Он возвысил голос, чтобы его слышали и стоявшие поодаль пособники.

– Пророки возвестили пришествие Христа в 1666 году. Мы хотим устроить Спасителю достойный прием. Когда город впадет в безумие, власть в Регенсбурге перейдет к нам, свободным. Очень скоро…

Но Симон не дал ему закончить.

– Прекратите нести этот бред, – прошипел он. – Пришествие Христа! Свободный рабочий народ! Да кто ж вам поверит? Вы же сами принадлежите к числу тех чванливых дворян, которых так хотят изжить свободные. Как бы не так! Вы, Сильвио Контарини, преследуете совсем другие цели.

Венецианец внезапно оцепенел, Симон взглянул на него с надменной улыбкой и добавил:

– Я вас давно раскусил. На религию или простых людей вам плевать. Вас интересует одна лишь политика! Ну, или то, чем вы ее привыкли считать.

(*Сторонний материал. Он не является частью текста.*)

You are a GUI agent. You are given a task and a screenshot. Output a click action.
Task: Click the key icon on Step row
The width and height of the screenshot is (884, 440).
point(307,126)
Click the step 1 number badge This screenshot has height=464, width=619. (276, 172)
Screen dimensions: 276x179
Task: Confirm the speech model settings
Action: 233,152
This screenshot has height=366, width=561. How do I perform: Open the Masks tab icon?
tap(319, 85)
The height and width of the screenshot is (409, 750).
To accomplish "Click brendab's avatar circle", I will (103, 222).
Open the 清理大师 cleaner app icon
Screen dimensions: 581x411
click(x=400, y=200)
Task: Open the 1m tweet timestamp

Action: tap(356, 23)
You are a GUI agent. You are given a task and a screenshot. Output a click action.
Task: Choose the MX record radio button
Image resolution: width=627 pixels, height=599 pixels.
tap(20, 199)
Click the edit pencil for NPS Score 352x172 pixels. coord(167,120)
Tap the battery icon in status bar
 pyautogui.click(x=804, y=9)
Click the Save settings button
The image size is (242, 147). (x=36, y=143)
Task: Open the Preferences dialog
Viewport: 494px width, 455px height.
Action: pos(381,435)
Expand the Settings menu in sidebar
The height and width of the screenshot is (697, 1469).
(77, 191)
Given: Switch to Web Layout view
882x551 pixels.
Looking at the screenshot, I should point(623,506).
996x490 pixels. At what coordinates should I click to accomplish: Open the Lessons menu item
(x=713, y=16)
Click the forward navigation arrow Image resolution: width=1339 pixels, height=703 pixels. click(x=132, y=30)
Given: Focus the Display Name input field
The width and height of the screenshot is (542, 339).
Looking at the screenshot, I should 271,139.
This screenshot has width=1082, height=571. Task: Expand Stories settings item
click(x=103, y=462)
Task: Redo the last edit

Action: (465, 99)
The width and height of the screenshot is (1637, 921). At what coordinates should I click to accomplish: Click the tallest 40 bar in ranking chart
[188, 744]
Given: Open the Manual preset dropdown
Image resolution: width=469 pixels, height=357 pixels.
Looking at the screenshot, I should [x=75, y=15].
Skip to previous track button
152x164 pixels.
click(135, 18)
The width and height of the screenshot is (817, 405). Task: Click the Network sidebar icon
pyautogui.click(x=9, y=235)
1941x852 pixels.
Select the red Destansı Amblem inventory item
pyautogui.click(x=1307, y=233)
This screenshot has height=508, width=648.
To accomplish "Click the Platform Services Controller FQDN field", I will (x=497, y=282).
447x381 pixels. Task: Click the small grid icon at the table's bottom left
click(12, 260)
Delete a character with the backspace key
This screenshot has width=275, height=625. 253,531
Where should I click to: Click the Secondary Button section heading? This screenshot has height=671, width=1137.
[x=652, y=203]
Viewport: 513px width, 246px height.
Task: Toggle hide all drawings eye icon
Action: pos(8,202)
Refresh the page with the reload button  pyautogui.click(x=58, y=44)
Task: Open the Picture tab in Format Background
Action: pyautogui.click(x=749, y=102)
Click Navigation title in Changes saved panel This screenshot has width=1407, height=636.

– Так он, значит, не из свободных? Не полоумный еретик, что решил поквитаться с богачами? – изумленно спросила Магдалена. – Но что же…

– Рейхстаг! – перебил ее лекарь. Он осознал всю чудовищность замысла Сильвио и невольно содрогнулся. – Он собирается отравить участников Рейхстага!

У Магдалены на мгновение отвисла челюсть.

– От… отравить Рейхстаг?

Венецианец беспокойно покосился на пятерых прислужников: те были заняты настойкой и не проявляли к разговору ни малейшего интереса.

– Что за чушь! – прошептал Сильвио. – И все же я буду вам очень признателен, если мы продолжим беседу несколько тише. Эти люди – простые плотогоны, политика им не особо интересна.

Симон усмотрел вдруг проблеск надежды и спросил нерешительно:

– Если мы никому не расскажем о ваших истинных замыслах, вы нас отпустите?

Сильвио пожал плечами и задумчиво покрутил кольцо на пальце.

– Как знать. Для начала поделитесь вашими умозаключениями. Если рассказ мне понравится, то я вас, возможно, и отпущу. Разыскиваемому поджигателю все равно никто не поверит.

Симон сглотнул и заговорил вполголоса:

– Через несколько месяцев в Регенсбурге собирается Рейхстаг. Съедутся представители со всей Священной Римской империи. Князья, герцоги, епископы, может, даже сам кайзер. Вся власть соберется здесь. И тем, кто вздумал насолить Германии, лучшего места просто не найти. Столько дворян, сколько соберется в Регенсбурге, нигде больше не застать.

– Неплохо, – прошептал Сильвио. – Что дальше?

– Андреас Гофман выводит в подземной лаборатории спорынью чистейшего сорта, – взволнованно продолжил Симон. – Мы видели у него на заднем дворе большие кадки с землей. Но вы, скорее всего, арендовали поля недалеко от Регенсбурга, и на них ваши люди заразили пшеницу грибком. Здесь зерно перемалывают в муку и рассыпают по мешкам.

По тому, как венецианец вскинул брови, Симон понял, что угодил в самую точку.

– Полагаю, этот пекарь Хабергер должен был испечь хлеб из отравленной муки. Его пекарня, вероятно, единственная поставляет хлеб в Старую ратушу, где собирается Рейхстаг. Но потом Хабергер засомневался, и его пришлось устранить… – Симон нахмурился. – Правда, теперь вы лишились поставщика. Но я уверен, вы и это обдумали.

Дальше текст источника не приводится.